Halloween Horror Nights, the hugely popular fall event at Universal Studios Hollywood and Universal Orlando Resort, has been canceled, The Orlando Sentinel reported. The after-hours event is the latest victim of the coronavirus pandemic, which has hit the theme park and tourism industries particularly hard.
Halloween Horror Nights is a series of spooky events that takes place every year between late September and early November at the two U.S. resorts. On a handful of nights before and briefly after Halloween, the parks shut down early and allow customers who purchase a special ticket to come in and go through so-called "scare zones." These are haunted-house-like attractions often based on movies to which Universal has the rights. Outside of the scare zones, cast members in gruesome makeup menace attendees.
This year, it's lights out for the after-hours event.
In a news release published on Friday, the company said that the safety protocols required of guests and employees aren't compatible with the special-ticket party.
"Universal Orlando Resort will be focusing exclusively on operating its theme parks for daytime guests, using the enhanced health and safety procedures already in place. We know this decision will disappoint our fans and guests. We are disappointed, too. But we look forward to creating an amazing event in 2021," the statement reads in part.

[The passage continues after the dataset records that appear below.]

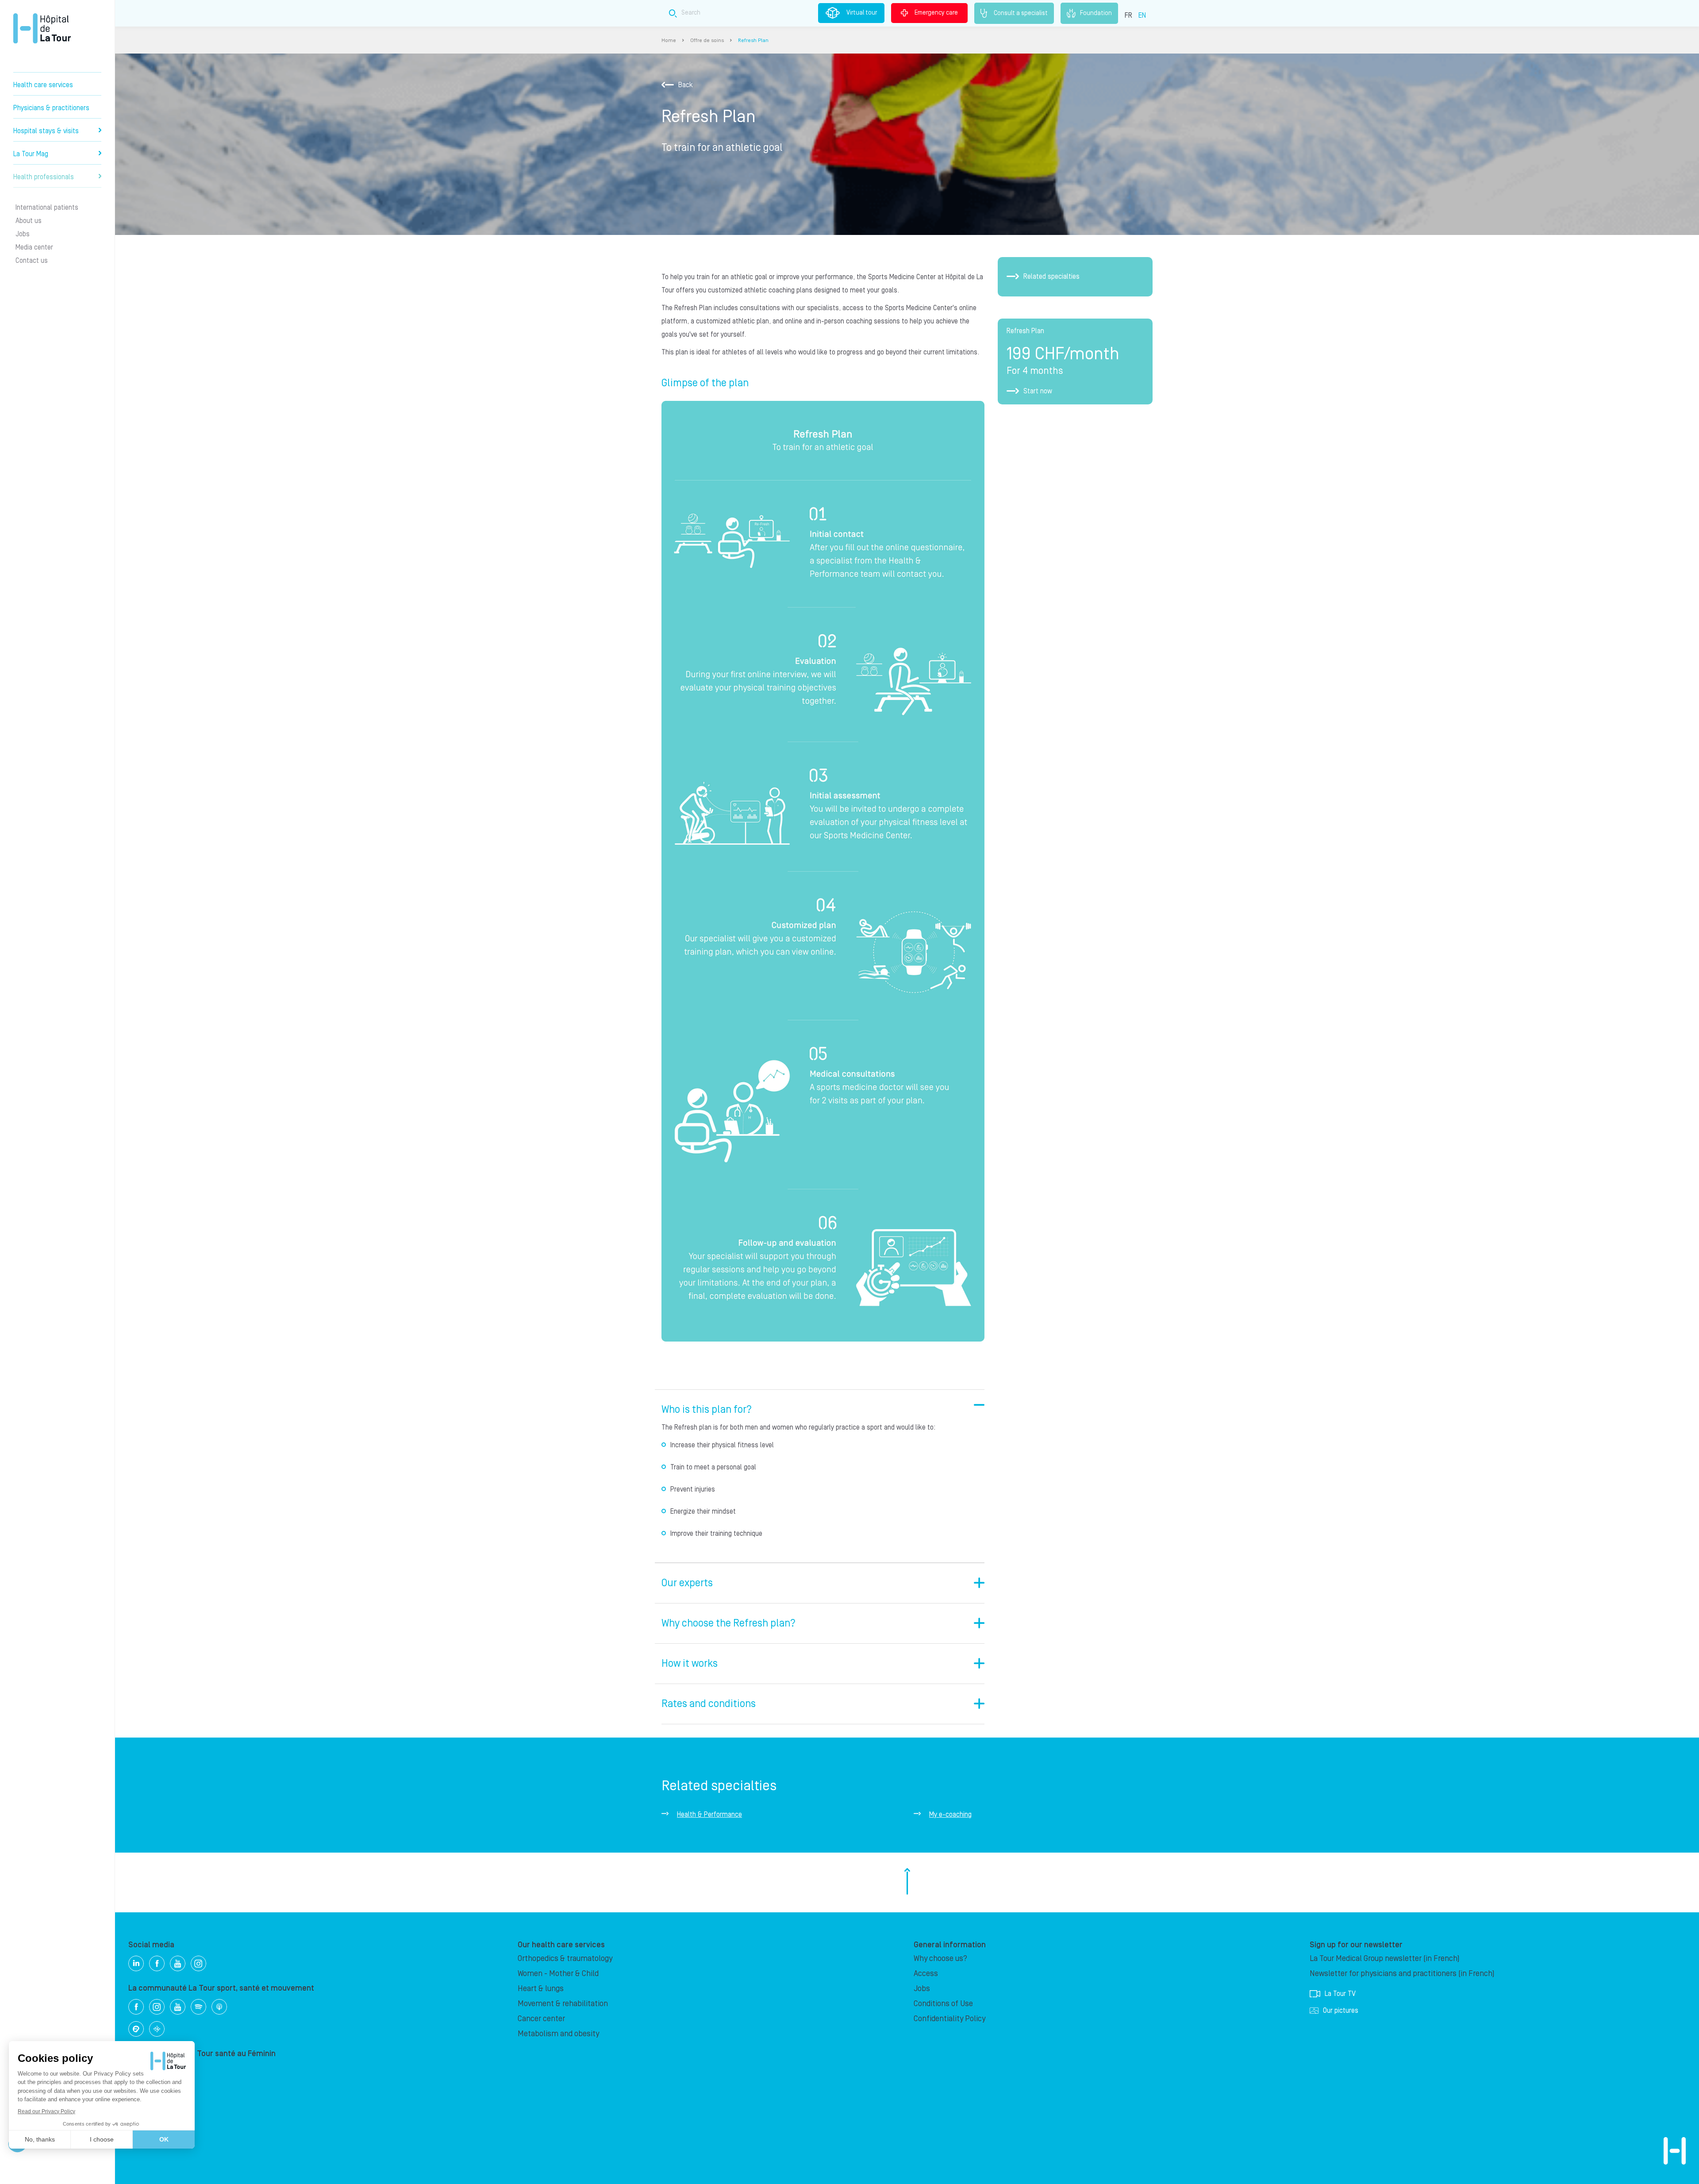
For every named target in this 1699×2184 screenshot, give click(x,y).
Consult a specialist (1021, 12)
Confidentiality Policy (949, 2018)
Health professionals (43, 177)
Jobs (22, 234)
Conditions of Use (943, 2003)
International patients (46, 207)
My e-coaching (950, 1815)
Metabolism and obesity (558, 2033)
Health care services (43, 85)
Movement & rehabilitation (563, 2003)
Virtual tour (861, 12)
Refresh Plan (753, 40)
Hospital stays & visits (46, 131)
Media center (34, 247)
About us (28, 221)
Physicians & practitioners (51, 108)
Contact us (31, 261)
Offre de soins (707, 40)
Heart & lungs (541, 1988)
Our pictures (1340, 2011)
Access (926, 1973)
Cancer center (541, 2018)
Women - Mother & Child (558, 1973)
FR (1128, 15)
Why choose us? (940, 1958)
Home (668, 40)
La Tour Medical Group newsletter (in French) (1385, 1958)
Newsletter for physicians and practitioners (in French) (1402, 1973)
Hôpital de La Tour (42, 28)
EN (1142, 15)
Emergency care (936, 12)
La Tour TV (1340, 1993)
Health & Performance (709, 1815)
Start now (1037, 391)
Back (685, 85)
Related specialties (1051, 277)
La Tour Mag (30, 154)
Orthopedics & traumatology (565, 1958)
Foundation (1096, 12)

This would have been the 30th edition of the event.
Duff Mason, co-host of HHN365 podcast, says the cancellation wasn't unexpected, considering the impact the coronavirus has had on the industry.
"I think the majority of fans expected it to happen... it makes a lot of sense to cancel," he said.
He also noted that the event brings in thousands of fans, with long lines at several attractions. He posited that it would be impossible to maintain social distancing in that environment.
Dennis Speigel, president of Ohio-based International Theme Park Services, says that Halloween events at Universal, Walt Disney World, and other theme parks are huge money-makers in the industry.
"I have seen them make or break a park's season based on how well Halloween is attended," he said.
Meanwhile, Walt Disney World has canceled its own Halloween event, Mickey's Not-So-Scary Halloween Party, due to the coronavirus pandemic.
Universal, like its Central Florida competitor, has strict protocols in place to keep their parks safe from the deadly pandemic. Those include requiring masks of both attendees and employees, keeping customers six feet apart, and multiple hand-washing stations, among others.